Find each line below containing the word "công" and copy it.
+ + + + + + +
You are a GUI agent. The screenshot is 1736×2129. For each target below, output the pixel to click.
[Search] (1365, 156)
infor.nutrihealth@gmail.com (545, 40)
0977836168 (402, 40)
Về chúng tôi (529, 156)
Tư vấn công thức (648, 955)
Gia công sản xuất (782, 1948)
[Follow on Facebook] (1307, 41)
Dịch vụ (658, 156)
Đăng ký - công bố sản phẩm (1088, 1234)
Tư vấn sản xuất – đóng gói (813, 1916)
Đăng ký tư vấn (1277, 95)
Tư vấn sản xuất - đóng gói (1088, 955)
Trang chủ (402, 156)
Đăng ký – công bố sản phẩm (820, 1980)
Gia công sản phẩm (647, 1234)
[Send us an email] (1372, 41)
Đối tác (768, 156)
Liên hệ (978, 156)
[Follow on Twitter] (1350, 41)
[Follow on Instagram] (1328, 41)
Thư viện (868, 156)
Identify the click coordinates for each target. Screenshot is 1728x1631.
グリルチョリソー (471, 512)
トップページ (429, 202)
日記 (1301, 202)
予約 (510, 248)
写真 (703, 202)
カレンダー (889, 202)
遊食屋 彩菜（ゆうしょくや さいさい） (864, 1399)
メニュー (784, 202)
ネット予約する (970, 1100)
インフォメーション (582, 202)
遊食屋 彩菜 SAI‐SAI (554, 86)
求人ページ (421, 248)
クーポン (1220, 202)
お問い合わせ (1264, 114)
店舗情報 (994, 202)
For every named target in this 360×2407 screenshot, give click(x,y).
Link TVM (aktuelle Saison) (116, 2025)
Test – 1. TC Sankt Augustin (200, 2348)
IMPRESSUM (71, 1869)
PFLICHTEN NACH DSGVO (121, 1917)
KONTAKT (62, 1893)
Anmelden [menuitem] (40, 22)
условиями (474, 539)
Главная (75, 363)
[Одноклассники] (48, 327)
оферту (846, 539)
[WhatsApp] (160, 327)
+ + + + + + +
- [Solution for this exercise]:
Tư vấn công thức (648, 955)
Gia công sản xuất (782, 1948)
Đăng ký - công bố sản phẩm (1088, 1234)
Đăng ký – công bố sản phẩm (820, 1980)
Gia công sản phẩm (647, 1234)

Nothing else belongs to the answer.